This past year brought on a lot of changes. Many of us are working from home more or finding ourselves in different work environments.
At Active Living Chiropractic, we often get asked questions on ergonomics and how to set up a workstation. While everyone’s set-up and needs are different, I encourage patients to think more about the way they sit and how this affects their bodies.
Your body needs to have support to allow optimal uprighting of the spine and “good posture”. There are two main zones of support to think about when sitting, the ground and the surface you are sitting on – which is usually a chair. The third zone of support could be considered if you have a desk/keyboard surface.
Zones of Support:
First Zone Of Support: The Ground
Start from the ground up with your feet on the ground and even support through each foot. Think of this as the foundation – it needs to be solid.
How many times do you catch yourself sitting with your feet hanging/dangling and not touching the ground? You may be doing it right now! Your feet need to be on the ground or on a firm source of support for your body to feel supported.
- Allow your feet to rest on the floor about hip-width apart
- If your chair is adjustable, select a comfortable height that allows your knees to be lower than your hips. If your feet do not touch the ground in this position, you may need to put your feet on a footstool so they are able to ground for support.
- Feel “grounded” throughout the whole foot. You can imagine 4 pillars in the corners of each foot, they should feel even support of this foundation.
- Your ankle should be in a neutral position when all 4 pillars are even through the foot.
- Your knees should be stacked on top of your ankles.
Second Zone Of Support: The Chair or surface you are sitting on
Your body also needs to feel support from the surface of the chair.
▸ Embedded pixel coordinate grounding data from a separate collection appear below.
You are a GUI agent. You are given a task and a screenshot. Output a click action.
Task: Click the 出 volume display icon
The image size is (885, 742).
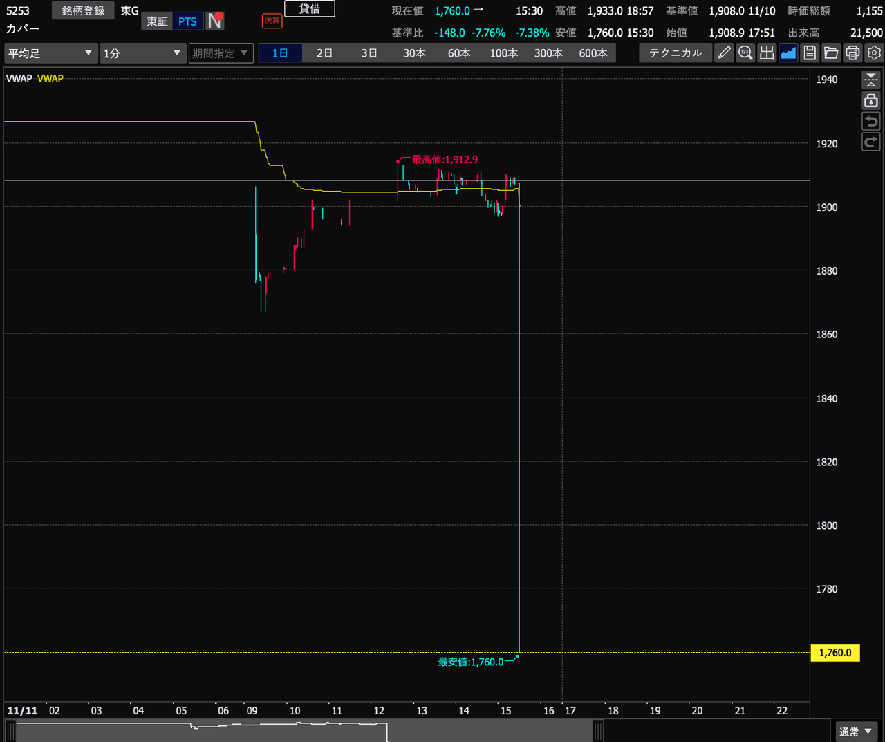767,53
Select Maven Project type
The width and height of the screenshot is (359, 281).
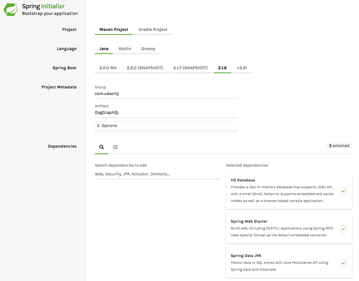[114, 29]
It can only do this properly from a neutral pelvis, feeling support under the sit bones.
Neutral Pelvis – how to find it
- While you are sitting, allow your “sit bones” – anatomically called your ischial tuberosities – to come in contact with the surface you are sitting on. These two points are your zones of support on the chair.
- Make sure you are sitting evenly on both sit bones.
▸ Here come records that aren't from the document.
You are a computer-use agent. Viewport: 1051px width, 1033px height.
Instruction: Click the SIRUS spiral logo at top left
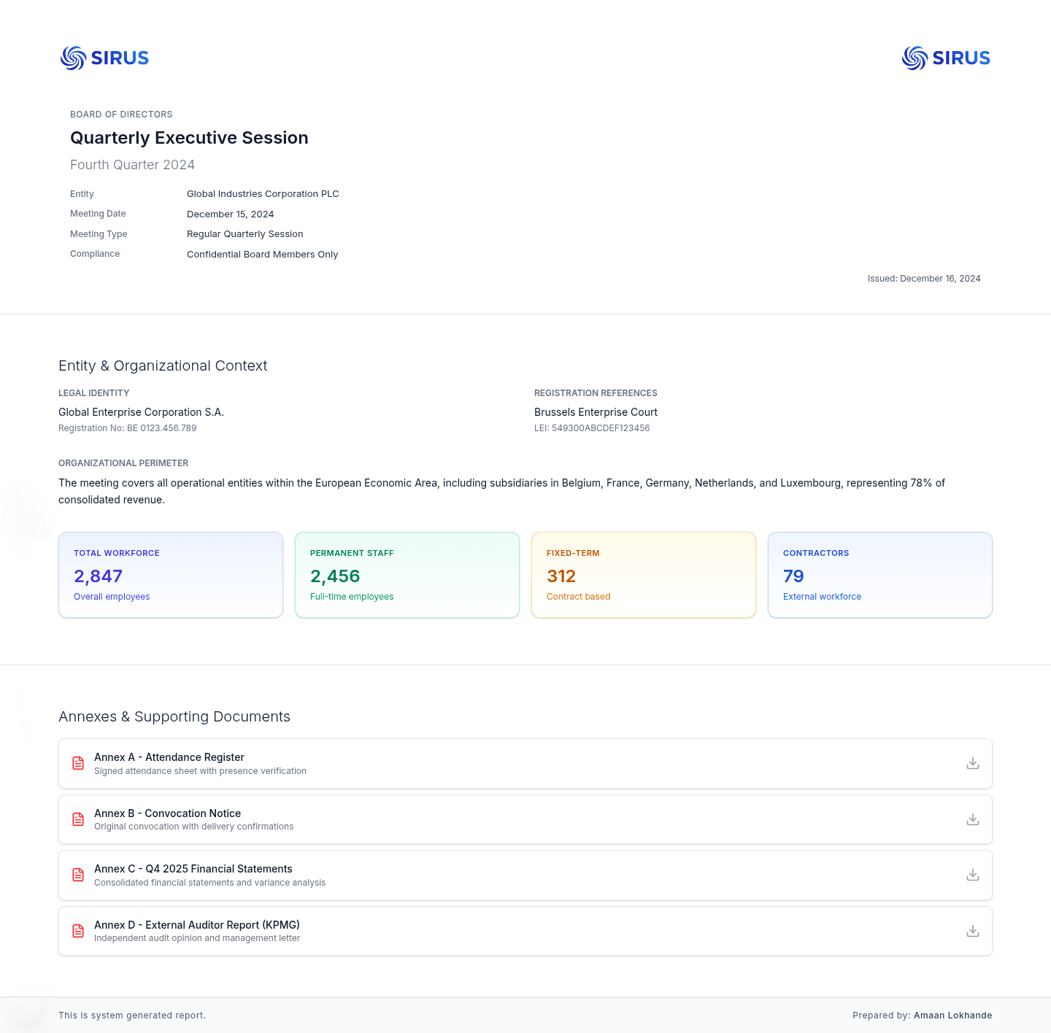point(72,58)

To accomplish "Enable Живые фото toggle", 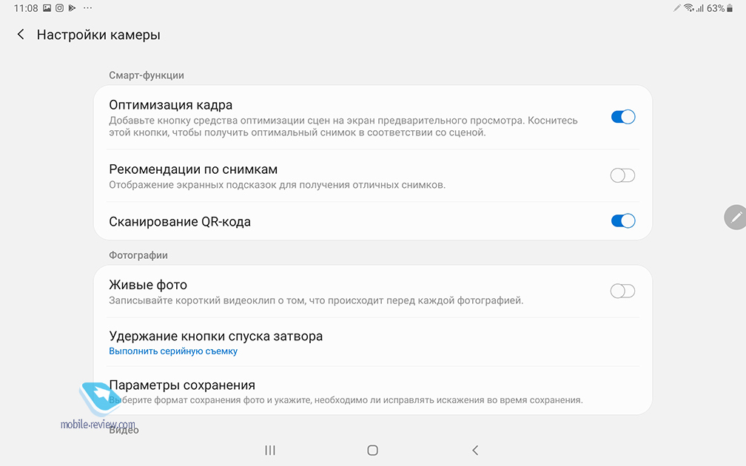I will point(623,291).
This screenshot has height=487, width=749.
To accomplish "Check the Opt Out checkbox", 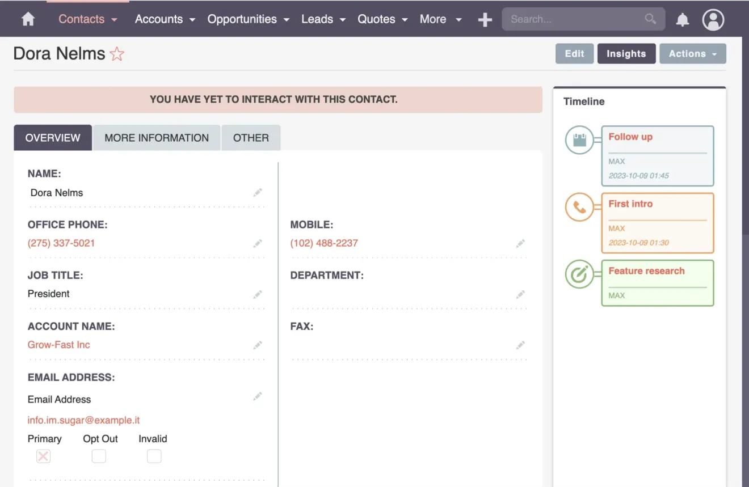I will 99,456.
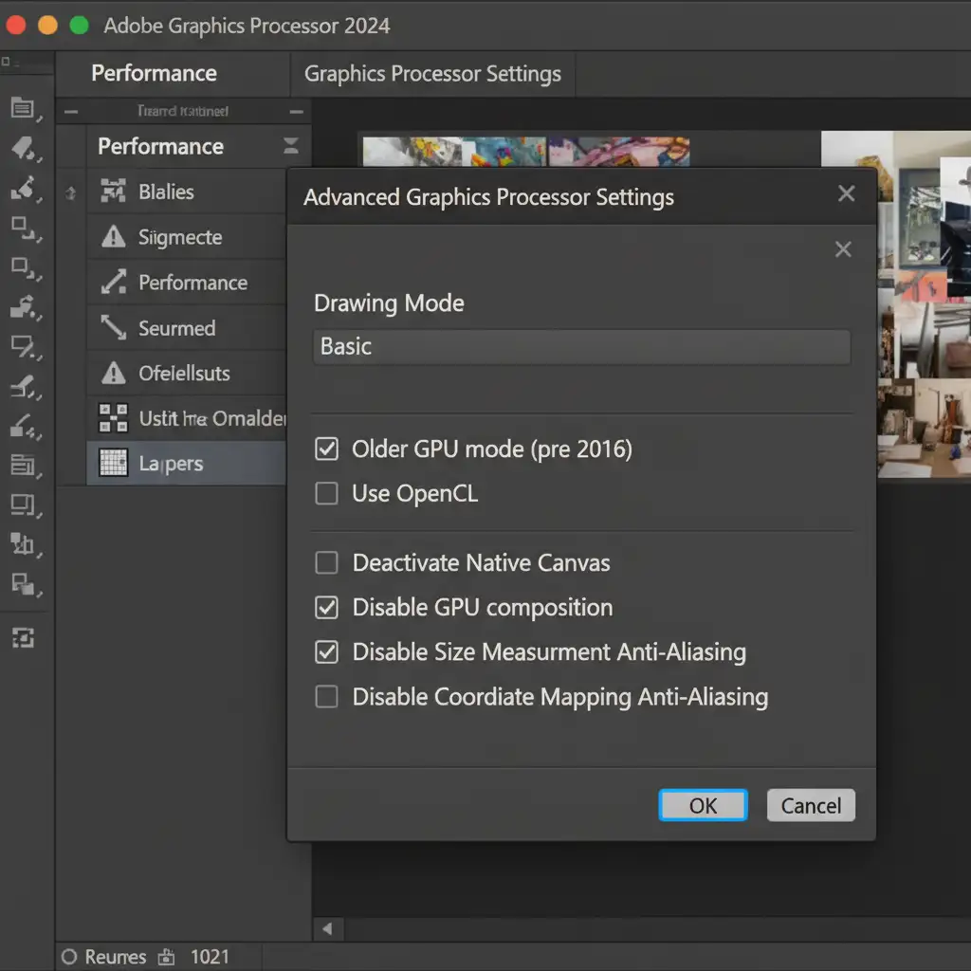Click the camera icon in the status bar
The width and height of the screenshot is (971, 971).
pyautogui.click(x=167, y=957)
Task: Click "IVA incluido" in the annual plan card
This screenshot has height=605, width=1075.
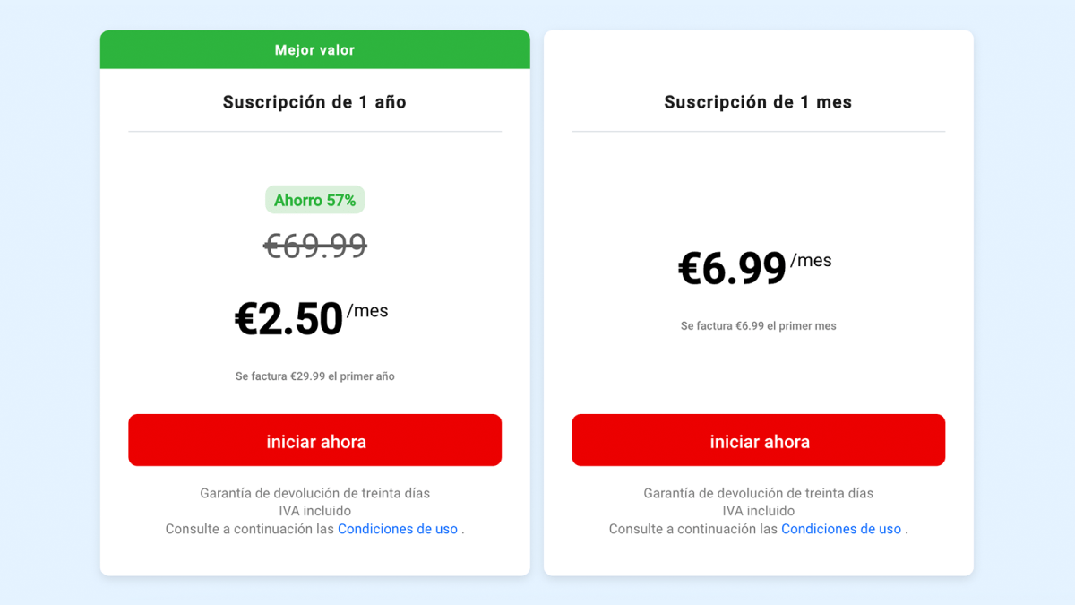Action: 314,511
- If you are having a tough time locating these, you can slide your hands between the chair and the part of your body touching the chair. Feel for the bony part of your body in contact with the chair.
- Now tilt/rock your pelvis forwards (anterior pelvic tilt) then backward (posterior pelvic tilt).
- Feel for the position halfway in between anterior and posterior pelvic tilt – know as Neutral Pelvis – when the bony protuberances are in the most contact with the chair.
If you are like the vast majority of people who slouch, your pelvis is likely in a posterior pelvic tilt. This sets up a domino effect for the rest of your spine, as it is really hard to sit with a good posture from this position. Your muscles and ligaments have to work harder to keep you “upright” which leads to tension and eventually pain. Correcting this to neutral and feeling support under your sit bones will allow proper uprighting of the spine and will actually be less work for you to maintain good posture!
Third Zone of Support: The desk/keyboard surface
Your desk or keyboard can be considered another zone or support.
- Try resting your forearms or hands while you type/mouse.
- Your upper arms and elbows should rest comfortably beside your body
- Your elbows should be roughly 90 degrees and your forearms and wrists should sit parallel to the floor
- Feeling the support from the desk, allow your spine to upright further
Putting it all together…
- Now, feel all zones of support – the floor, your chair, and your desk
- Check to make sure your pelvis is neutral
- Feeling your support, grow tall through the crown of your head
- Allow your shoulders to relax and drop away from your ears.
- Stay relaxed and open through your chest
- BREATHE! Diaphragmatic Breathing will help stabilize your core as well as many other benefits. See Chris Carlson’s post on the Benefits of Diaphragmatic breathing here.
- Check-in with your body every 20 minutes. If possible, get up and move around! Or change positions with a sit-stand desk.
- The same principles apply to standing – Support from the floor – neutral pelvis – support from the desk – uprighting of the spine – relax shoulders, open chest – BREATHE!